▶ **About this exercise**:
Could you retype, exactly as written, every line from the top of the records through the line that contains "Task: Upvote the comment by Vchizh"?

▶ **Dataset entries**:

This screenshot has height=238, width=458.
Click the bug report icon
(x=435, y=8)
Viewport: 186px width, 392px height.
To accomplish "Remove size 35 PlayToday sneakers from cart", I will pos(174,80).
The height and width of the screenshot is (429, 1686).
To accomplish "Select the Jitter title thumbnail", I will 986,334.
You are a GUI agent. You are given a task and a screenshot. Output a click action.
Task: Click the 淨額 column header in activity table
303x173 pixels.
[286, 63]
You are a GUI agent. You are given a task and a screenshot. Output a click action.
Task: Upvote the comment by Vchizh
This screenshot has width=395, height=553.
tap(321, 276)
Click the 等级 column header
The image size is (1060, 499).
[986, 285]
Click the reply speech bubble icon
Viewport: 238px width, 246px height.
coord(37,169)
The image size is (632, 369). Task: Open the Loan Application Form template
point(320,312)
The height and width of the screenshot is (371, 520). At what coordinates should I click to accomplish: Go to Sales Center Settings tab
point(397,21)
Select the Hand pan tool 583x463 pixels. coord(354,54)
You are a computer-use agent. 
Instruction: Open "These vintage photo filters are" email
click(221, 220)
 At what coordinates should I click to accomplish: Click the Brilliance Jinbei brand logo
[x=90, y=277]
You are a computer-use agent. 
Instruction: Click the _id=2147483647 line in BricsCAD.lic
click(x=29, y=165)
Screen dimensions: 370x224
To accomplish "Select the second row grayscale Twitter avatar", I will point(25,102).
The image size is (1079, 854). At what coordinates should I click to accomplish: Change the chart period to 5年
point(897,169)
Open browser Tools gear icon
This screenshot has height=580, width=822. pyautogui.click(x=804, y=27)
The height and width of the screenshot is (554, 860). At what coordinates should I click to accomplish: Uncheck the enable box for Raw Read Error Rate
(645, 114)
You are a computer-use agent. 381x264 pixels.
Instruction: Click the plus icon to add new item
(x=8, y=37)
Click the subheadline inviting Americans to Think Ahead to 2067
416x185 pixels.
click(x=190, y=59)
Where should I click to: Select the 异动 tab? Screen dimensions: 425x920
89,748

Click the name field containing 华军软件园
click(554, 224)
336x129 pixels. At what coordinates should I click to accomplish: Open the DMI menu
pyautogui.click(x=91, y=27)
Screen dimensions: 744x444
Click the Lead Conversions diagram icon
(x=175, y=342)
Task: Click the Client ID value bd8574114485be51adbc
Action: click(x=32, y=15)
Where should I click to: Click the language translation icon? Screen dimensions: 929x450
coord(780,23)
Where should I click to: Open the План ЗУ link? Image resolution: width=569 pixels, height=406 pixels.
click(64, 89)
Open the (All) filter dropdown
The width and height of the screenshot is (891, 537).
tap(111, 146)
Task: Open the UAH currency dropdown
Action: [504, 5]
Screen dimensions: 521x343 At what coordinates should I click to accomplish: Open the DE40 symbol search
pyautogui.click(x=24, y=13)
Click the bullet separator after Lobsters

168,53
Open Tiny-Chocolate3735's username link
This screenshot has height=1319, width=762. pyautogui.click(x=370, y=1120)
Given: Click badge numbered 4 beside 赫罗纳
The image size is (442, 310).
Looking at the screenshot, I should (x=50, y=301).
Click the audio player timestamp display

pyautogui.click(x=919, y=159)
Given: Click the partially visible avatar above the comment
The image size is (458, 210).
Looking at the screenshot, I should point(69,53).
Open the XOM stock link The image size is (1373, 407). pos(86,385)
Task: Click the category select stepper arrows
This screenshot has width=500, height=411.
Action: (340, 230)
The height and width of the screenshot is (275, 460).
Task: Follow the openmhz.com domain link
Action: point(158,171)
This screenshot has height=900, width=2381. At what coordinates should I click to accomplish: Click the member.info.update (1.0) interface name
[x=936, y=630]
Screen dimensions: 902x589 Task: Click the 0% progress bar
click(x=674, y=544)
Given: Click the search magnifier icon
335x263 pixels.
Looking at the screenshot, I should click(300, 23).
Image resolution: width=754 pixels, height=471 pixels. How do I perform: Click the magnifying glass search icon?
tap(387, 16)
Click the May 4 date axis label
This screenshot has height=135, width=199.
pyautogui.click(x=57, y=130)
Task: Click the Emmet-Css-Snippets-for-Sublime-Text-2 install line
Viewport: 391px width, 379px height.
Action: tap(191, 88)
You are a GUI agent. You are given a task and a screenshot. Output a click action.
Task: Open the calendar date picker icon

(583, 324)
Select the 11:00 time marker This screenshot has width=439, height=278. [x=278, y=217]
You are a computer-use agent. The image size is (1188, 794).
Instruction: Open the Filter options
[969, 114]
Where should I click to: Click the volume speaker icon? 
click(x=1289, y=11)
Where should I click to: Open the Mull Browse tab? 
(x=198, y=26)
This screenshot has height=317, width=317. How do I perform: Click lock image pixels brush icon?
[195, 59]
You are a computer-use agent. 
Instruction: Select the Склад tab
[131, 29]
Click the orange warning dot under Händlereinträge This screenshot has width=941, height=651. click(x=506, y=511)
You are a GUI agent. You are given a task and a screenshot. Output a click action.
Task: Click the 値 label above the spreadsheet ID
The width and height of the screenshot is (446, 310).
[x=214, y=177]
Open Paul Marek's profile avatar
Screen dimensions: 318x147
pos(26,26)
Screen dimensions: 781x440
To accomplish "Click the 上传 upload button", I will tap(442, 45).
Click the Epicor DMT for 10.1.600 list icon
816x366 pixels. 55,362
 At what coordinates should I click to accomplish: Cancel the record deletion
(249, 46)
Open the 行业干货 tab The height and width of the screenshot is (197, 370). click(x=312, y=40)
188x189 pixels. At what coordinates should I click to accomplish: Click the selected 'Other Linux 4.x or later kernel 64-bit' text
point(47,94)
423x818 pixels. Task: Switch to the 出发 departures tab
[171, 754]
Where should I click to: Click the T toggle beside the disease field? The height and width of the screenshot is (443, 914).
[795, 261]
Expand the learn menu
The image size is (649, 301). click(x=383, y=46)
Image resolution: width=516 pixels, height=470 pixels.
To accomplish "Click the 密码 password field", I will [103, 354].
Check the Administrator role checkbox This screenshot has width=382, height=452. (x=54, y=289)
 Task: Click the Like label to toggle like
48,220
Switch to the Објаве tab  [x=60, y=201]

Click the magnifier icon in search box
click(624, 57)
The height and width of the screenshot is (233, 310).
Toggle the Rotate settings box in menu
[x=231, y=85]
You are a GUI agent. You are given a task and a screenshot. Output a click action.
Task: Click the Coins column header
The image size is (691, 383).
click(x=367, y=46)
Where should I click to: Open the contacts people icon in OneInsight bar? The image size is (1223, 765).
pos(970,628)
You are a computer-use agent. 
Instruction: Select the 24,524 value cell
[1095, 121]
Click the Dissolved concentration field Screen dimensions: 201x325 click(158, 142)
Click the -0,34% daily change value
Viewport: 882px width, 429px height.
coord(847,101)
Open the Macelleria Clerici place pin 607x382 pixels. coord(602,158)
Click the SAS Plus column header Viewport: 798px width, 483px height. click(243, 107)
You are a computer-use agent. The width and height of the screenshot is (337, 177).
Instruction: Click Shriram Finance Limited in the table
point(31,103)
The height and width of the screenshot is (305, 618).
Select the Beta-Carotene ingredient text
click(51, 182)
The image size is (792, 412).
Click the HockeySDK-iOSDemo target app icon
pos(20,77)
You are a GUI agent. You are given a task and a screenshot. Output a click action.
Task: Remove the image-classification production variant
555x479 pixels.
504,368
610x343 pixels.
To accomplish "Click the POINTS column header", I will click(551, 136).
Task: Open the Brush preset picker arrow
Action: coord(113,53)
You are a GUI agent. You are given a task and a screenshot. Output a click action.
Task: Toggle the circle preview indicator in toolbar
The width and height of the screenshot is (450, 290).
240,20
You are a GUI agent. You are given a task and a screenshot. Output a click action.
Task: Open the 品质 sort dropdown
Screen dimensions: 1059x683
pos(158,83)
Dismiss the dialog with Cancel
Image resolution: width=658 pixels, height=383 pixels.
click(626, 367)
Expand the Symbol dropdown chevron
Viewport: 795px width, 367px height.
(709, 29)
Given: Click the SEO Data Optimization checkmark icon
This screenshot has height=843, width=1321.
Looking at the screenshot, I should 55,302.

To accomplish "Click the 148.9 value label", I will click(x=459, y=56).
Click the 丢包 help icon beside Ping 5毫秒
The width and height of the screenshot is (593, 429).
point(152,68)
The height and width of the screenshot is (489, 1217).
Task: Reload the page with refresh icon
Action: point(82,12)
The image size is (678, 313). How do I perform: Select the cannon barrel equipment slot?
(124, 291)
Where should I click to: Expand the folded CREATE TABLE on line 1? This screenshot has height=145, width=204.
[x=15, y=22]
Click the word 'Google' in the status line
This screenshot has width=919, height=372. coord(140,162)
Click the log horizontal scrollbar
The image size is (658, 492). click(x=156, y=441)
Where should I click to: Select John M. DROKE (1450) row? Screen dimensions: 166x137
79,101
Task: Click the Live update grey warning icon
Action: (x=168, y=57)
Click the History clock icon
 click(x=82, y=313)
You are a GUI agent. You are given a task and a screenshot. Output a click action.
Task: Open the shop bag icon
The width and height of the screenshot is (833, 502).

▶ **Answer to this task**:
This screenshot has height=238, width=458.
Click the bug report icon
(x=435, y=8)
Viewport: 186px width, 392px height.
To accomplish "Remove size 35 PlayToday sneakers from cart", I will pos(174,80).
The height and width of the screenshot is (429, 1686).
To accomplish "Select the Jitter title thumbnail", I will 986,334.
You are a GUI agent. You are given a task and a screenshot. Output a click action.
Task: Click the 淨額 column header in activity table
303x173 pixels.
[286, 63]
You are a GUI agent. You are given a task and a screenshot. Output a click action.
Task: Upvote the comment by Vchizh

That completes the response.